This lets me find out which brain regions show specific expression for a given set of genes when compared to the rest of the genome and brain.
I dropped in the genes from "Low early-life social class leaves a biological residue manifested by decreased glucocorticoid and increased proinflammatory signaling" by Greg Miller and colleagues. I combined the over and under expressed lists to see where they are turned on across 416 brain regions (nonparametric, AUC/ROC analysis, 1-6 donors per region). The p-values have been FDR corrected for number of regions.
The area I'd guess at is the hypothalamus and 7 of it's 29 regions are significant with all 7 up regulated. Going deeper it's the paraventricular nucleus and supraoptic nucleus in the anterior region. In the tuberal region the arcuate and lateral subregions have higher expression. The paraventricular nucleus (ranked #1 of 416) and supraoptic nucleus are good to see because they link to oxytocin and vaspressin. Both of those have been linked to maternal related behaviour - and so has early life SES.

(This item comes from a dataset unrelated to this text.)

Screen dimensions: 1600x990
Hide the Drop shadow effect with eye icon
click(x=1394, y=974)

Here's the top 12 of the 416 regions:
| Rank | Name | Donors |
Q-value
(FDR corrected p-value)
|
| 1 | Supraoptic Nucleus, Left | 5 | 0.000004 |
| 2 | Supraoptic Nucleus, Right | 2 | 0.000004 |
| 3 | central grey of the pons, Right | 1 | 0.00001 |
| 4 | Substantia Nigra, pars reticulata, Left | 6 | 0.0001 |
| 5 | central grey of the pons, Left | 2 | 0.0003 |
| 6 | arcuate nucleus of medulla, Right | 2 | 0.001 |
| 7 | Globose Nucleus, Right | 2 | 0.001 |
| 8 | Paraventricular Nucleus of the Hypothalamus, Left | 5 | 0.001 |
| 9 | Emboliform Nucleus, Right | 2 | 0.001 |
| 10 | globus pallidus, internal segment, Right | 2 | 0.001 |
| 11 | pontine raphe nucleus, Left | 3 | 0.001 |
| 12 | Paraventricular Nucleus of the Hypothalamus, Right | 1 | 0.002 |
It seems the cerebellar cortex turns down these genes while the cerebellar nuclei (globus, emboliform nucleus) turns them on. I'm not sure how to interpret that, but it might be cell type driven.
Periaqueductal gray/central grey of the pons is also strong. That's nice to see because it contains vasopressin and oxytocin receptors and it's in the CAN/central autonomic network. A few of these overlap with the CAN network but I haven't put a p-value on that.

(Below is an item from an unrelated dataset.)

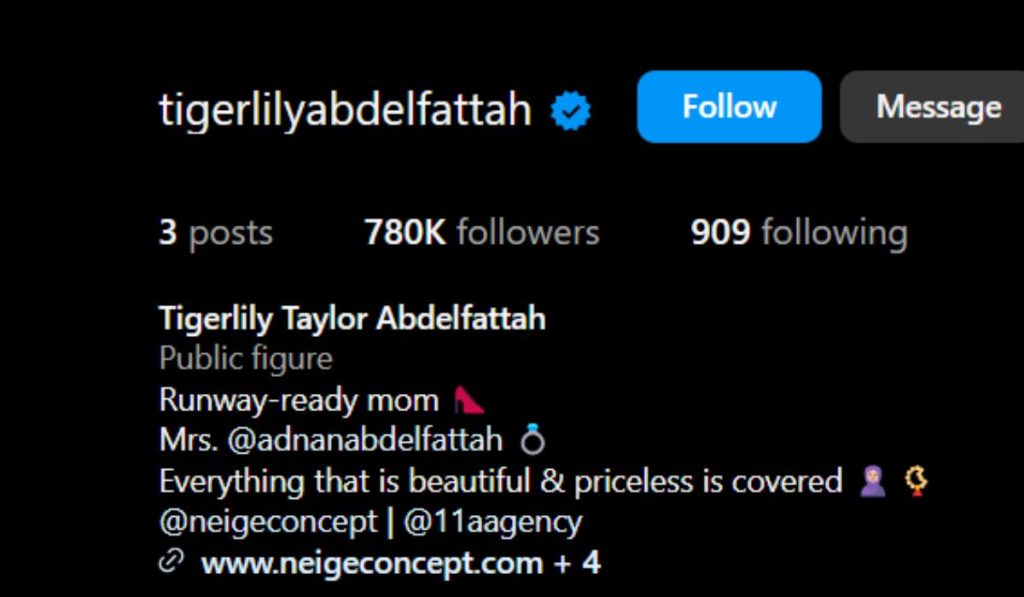Open the 780K followers list
This screenshot has height=597, width=1024.
pos(482,231)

Again, I just wanted to put this neat little result out there online as it's a distraction that has some value I reckon. If anyone is interested I can use different gene lists, narrow to major brain divisions and try it on fetal data (12-16 post conception weeks).
Update: It seems vasopressin and oxytocin are linked to the immune response (from rat studies). Vasopressin and oxytocin neurons activate when LPS is given, and it seems strong in the supraoptic nucleus.
Update: Dr. Miller noted that I'm using gene expression results from blood so it's pretty indirect (I should've mentioned this). My response is that it's rough, but I'm trying to get a perspective into the brain. There's psychiatric studies where they use blood gene expression for looking at Parkinson's and schizophrenia cases. Also, over 90% of genes are turned on the brain.
Update: I found out the hypothalamus is unique in it's connection with the blood. It lacks a normal blood brain barrier it seems. I will have to look at unrelated studies of blood and see if any list of blood expressed genes will express specifically in the hypothalamus.